Well I would say they are different, but perhaps not so different as with other composers. This is an extract from a writing about the life of Brahms, if it is true his work was likened to Beethoven.
As his reputation grew, though, Brahms felt new pressures. In the 1860s, he had made his home Vienna, the musical capital of Europe, where he lived in the shadows of other great Viennese composers, namely Mozart, Schubert, and Beethoven. The urge to compose a symphony grew stronger, but Beethoven had proven himself the master of the genre 50 years earlier.
Brahms knew he would be compared to Beethoven, and he respected and feared his idol enough to avoid seriously entertaining the idea of writing a symphony for years. “You don’t know,” Brahms observed, “what it means to the likes of us when we hear [Beethoven’s] footsteps behind us.”
His immeasurable fastidiousness and humility, and a fear of being compared to Beethoven, staved off the release of his first symphony for 14 years, but in 1876 he
completed his Symphony in C minor.

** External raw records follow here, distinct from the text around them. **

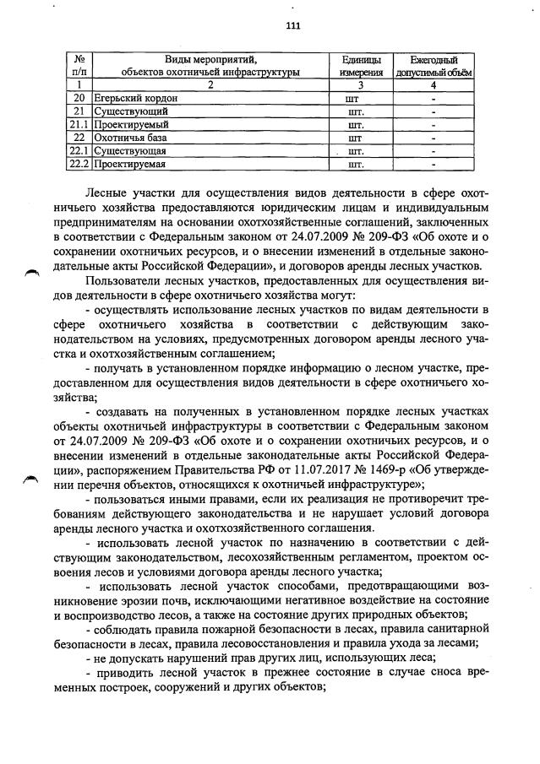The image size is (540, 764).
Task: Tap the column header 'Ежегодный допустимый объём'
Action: [434, 66]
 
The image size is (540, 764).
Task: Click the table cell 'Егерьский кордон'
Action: [131, 98]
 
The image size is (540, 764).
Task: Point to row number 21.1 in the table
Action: [79, 124]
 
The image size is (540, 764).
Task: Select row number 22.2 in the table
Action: [79, 163]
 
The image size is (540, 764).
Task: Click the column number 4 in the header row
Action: [433, 85]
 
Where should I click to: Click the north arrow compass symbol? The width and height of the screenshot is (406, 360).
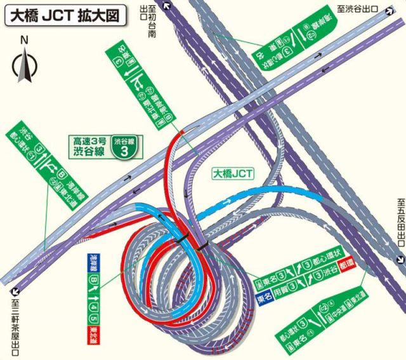click(24, 67)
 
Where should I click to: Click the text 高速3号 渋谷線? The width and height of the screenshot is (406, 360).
click(89, 147)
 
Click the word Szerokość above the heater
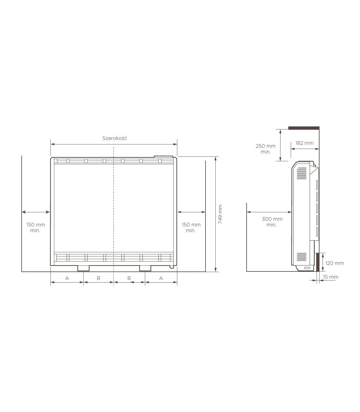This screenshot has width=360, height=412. (115, 138)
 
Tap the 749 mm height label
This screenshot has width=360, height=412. (220, 214)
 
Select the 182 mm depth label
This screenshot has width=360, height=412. (304, 143)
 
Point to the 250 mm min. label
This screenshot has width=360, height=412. (266, 149)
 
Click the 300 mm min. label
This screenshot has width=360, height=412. (272, 222)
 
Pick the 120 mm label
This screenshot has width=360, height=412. (335, 263)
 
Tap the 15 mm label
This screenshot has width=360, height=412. (331, 277)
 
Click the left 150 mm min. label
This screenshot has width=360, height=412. (36, 227)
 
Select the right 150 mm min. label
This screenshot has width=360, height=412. (191, 227)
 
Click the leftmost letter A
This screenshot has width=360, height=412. (67, 278)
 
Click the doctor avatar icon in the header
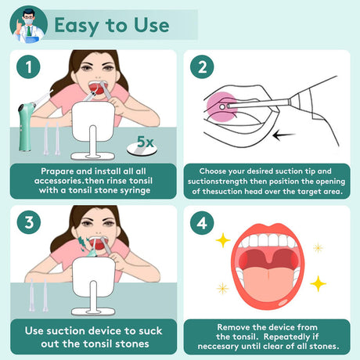28,25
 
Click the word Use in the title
152,25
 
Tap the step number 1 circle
28,67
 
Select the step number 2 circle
202,67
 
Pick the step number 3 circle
29,222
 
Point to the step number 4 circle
202,223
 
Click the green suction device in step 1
26,125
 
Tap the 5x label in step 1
146,142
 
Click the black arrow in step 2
283,135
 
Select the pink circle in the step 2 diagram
221,107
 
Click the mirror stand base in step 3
93,311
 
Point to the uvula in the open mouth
268,257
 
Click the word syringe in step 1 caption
135,191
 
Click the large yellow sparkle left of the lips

Immediately, his nightmares came true. The critic Eduard Hanslick wasted no time comparing Brahms to Beethoven, saying that Brahms had relied heavily on Beethoven’s serious side, he lacked “heart-warming sunshine,” and that the string melody in the fourth movement was reminiscent of Beethoven’s “Ode to Joy.”
The influential conductor Hans von Bulow nicknamed the symphony “Beethoven’s Tenth,” which also significantly irked Brahms. The criticism was not all bad, though. Hanslick ultimately called the piece “an inexhaustible fountain of sincere pleasure and fruitful study,” and it was an immediate hit with audiences. Today Brahms’ Symphony No. 1 stands as a monumentally important work on its own merit.